In a press release, MPS cited “significant transmission” of COVID-19 within the city as the reason for the mandate returning. Starting Wednesday, all students through 12th grade and staff will be required to mask up while inside district buildings.

MPS said the district can go back to a mask-optional policy if school leaders determine risk is low for viral transmission within the city and within the school district over the next few weeks.

In late March, the MPS board voted during its monthly meeting to make masks optional starting April 18, but warned face coverings would return if cases began rising. MPS did not respond to ABC News’ request for comment.

As defined by the Centers for Disease Control and Prevention, Milwaukee County is still considered an area with “low” community levels of COVID-19. However, the city is reporting an increase in cases. According to the City of Milwaukee Health Department, there is “substantial” transmission of the virus with 58.1 confirmed cases per 100,000 people.

The school district is not the only agency in the city to reverse its policy on masks.

Earlier Tuesday, Milwaukee County Transit System announced face coverings would be optional for riders on county buses. However, later in the day, it announced the mask mandate would remain in place “out of an abundance of caution” due to rising case counts.

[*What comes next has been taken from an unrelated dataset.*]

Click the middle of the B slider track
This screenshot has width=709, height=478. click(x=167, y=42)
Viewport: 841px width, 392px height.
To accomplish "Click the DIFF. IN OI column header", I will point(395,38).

Milwaukee County Chief Health Policy Advisor Dr. Ben Weston said COVID cases have risen 200% over the last three weeks from 34 new cases per day to 104 new cases per day. Additionally, he shared the test positivity rate is back over the 5% threshold for moderate transmission.

“That number is rising each day due to a combination of factors,” Weston said in a statement, according to local ABC affiliate WKOW. “The emergence of new, more transmissible variants and low vaccination rates throughout the county means we must remain vigilant to slow the spread of the disease.”

​​Data from the Milwaukee County Office of Emergency Management shows 61.9% of residents in the county have received at least one COVID-19 vaccine dose, far below the national average of 77.4%.

Weston urged Milwaukee residents to continue wearing masks in high-risk settings and to get vaccinated and boosted if they haven’t already.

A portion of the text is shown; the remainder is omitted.